(Entries for locating elements and text)
· · · · ·

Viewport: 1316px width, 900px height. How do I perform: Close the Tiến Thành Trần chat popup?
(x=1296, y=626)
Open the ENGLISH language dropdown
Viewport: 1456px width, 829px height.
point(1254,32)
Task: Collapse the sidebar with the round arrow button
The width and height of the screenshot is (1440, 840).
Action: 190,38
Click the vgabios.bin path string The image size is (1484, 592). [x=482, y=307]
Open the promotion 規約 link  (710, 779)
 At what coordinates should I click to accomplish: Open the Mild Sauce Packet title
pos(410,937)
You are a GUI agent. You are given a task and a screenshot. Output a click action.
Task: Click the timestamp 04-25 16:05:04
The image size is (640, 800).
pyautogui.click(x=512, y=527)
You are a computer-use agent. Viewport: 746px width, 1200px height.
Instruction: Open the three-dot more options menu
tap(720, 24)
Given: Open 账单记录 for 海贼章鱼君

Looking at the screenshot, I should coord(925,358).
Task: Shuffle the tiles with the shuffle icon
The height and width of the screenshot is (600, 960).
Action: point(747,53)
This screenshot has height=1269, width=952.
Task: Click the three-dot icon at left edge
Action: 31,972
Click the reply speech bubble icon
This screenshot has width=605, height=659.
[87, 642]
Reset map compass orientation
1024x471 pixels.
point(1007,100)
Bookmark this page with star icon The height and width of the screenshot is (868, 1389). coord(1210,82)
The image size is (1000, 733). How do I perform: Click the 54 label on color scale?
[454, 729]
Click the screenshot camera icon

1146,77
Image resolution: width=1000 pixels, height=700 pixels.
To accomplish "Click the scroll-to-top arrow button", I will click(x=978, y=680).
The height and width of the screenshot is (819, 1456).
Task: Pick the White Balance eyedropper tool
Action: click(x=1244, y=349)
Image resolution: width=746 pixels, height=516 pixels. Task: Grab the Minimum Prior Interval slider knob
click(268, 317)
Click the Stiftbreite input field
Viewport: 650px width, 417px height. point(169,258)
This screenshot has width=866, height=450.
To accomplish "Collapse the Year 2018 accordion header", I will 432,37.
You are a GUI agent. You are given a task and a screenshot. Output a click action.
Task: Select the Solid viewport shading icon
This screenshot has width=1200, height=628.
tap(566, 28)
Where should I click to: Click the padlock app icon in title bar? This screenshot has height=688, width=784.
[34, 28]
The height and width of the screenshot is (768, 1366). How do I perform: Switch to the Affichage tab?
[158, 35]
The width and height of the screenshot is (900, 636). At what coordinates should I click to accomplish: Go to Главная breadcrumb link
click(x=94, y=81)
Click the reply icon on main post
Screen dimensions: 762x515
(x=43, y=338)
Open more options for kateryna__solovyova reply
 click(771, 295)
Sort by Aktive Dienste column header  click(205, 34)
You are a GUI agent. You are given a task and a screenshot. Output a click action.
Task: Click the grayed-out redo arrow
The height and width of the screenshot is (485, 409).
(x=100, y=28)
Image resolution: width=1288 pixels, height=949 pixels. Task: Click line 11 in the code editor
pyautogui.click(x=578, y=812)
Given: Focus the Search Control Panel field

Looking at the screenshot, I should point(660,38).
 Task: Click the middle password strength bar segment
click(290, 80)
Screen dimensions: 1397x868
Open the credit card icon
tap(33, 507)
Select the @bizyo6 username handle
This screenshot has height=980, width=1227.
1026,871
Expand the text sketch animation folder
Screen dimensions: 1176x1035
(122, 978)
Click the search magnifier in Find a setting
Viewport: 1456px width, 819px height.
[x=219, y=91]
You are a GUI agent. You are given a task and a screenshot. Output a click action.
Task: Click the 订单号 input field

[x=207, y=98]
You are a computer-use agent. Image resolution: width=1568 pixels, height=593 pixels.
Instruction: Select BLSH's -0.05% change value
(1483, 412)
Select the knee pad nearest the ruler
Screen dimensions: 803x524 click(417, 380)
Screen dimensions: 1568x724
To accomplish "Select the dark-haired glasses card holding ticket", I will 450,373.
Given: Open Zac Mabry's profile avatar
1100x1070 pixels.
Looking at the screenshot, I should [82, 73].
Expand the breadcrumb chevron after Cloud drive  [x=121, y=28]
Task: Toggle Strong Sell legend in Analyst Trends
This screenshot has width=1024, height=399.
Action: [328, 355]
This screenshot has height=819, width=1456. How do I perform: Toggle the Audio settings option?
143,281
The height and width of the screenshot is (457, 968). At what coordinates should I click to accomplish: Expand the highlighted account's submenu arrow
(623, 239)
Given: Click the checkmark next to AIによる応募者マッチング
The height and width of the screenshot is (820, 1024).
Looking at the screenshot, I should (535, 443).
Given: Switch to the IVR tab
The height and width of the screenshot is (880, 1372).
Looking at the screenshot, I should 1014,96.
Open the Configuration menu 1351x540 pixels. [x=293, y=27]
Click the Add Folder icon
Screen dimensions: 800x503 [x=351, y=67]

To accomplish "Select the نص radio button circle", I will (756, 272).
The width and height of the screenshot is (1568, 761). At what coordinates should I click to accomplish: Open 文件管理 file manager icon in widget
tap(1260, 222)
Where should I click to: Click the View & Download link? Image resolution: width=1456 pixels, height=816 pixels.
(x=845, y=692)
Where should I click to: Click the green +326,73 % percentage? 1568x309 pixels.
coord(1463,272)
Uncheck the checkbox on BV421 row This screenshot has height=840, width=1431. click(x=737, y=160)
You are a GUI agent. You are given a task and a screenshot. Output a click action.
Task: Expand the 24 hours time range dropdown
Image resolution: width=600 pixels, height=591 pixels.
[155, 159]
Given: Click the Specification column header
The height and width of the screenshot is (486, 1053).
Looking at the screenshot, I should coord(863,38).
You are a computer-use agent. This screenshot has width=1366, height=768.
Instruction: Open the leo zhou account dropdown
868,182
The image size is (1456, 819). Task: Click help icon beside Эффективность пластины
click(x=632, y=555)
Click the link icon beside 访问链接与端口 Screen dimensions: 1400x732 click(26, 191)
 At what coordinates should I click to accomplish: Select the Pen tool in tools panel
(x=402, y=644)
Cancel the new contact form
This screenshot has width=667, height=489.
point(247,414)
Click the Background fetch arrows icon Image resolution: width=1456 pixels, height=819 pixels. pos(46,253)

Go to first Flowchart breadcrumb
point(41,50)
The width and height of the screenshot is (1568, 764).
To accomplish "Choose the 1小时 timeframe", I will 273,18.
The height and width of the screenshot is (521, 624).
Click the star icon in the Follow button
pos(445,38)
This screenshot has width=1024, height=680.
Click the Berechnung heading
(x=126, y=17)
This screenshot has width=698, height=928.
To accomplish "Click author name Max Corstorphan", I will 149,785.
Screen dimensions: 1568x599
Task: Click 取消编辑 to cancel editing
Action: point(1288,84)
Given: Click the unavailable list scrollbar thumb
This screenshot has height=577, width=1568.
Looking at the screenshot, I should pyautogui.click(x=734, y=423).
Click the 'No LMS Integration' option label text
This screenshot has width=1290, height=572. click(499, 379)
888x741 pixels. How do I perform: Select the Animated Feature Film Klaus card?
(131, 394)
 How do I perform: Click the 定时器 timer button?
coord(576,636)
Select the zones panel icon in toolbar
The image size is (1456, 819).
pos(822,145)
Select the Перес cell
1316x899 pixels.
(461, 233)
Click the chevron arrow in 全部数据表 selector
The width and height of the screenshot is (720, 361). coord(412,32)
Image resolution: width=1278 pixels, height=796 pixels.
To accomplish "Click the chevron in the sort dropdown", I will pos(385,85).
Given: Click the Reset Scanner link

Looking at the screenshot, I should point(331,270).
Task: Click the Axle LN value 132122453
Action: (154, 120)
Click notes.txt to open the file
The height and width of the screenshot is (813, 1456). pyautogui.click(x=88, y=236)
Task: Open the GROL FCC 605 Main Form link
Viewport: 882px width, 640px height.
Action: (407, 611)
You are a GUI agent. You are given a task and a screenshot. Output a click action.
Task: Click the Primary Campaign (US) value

· · · · ·

(Exercise goal):
Count the lines in the items above that contain the word "Where", and reply with the number only.

(Task response):
3